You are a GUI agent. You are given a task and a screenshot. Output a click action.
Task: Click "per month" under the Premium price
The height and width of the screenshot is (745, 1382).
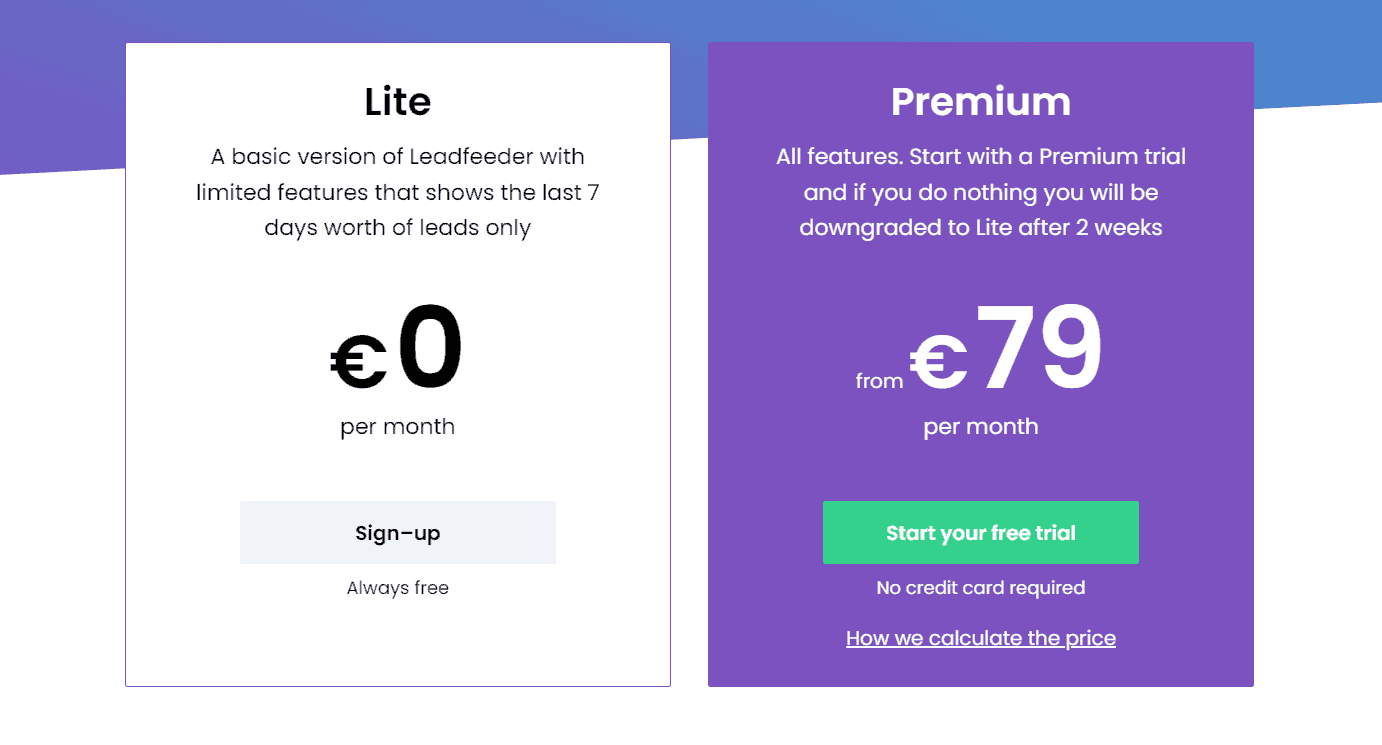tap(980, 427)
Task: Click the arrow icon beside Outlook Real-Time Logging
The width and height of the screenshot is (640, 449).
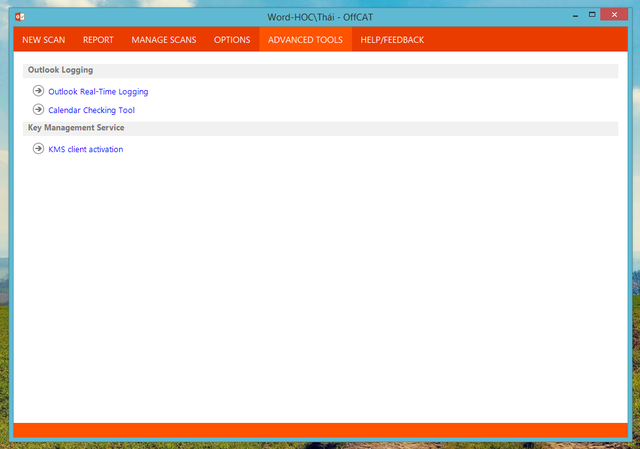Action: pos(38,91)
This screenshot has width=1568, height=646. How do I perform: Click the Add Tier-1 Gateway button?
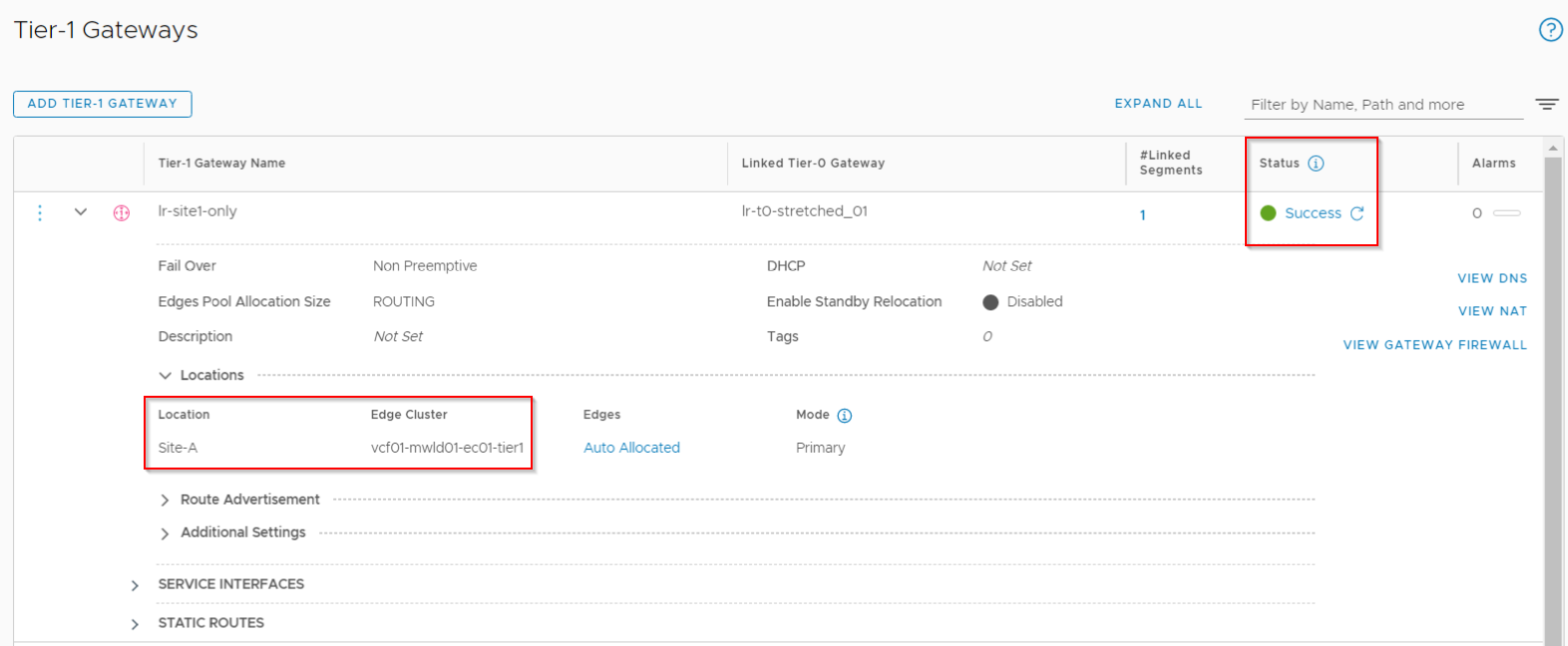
━━━━━━━━━━━━━━━━━━━━
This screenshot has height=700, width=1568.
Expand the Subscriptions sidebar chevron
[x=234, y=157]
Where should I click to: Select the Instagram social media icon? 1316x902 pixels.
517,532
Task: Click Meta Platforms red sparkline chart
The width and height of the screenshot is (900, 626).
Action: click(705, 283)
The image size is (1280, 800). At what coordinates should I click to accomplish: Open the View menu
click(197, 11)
━━━━━━━━━━━━━━━━━━━━
◆ Instructions for the task:
With "This" as the word to match, copy each line of the records that has it.

◆ Response:
This screenshot has width=1568, height=646. How do I perform: Click the Add Tier-1 Gateway button?
This screenshot has height=700, width=1568.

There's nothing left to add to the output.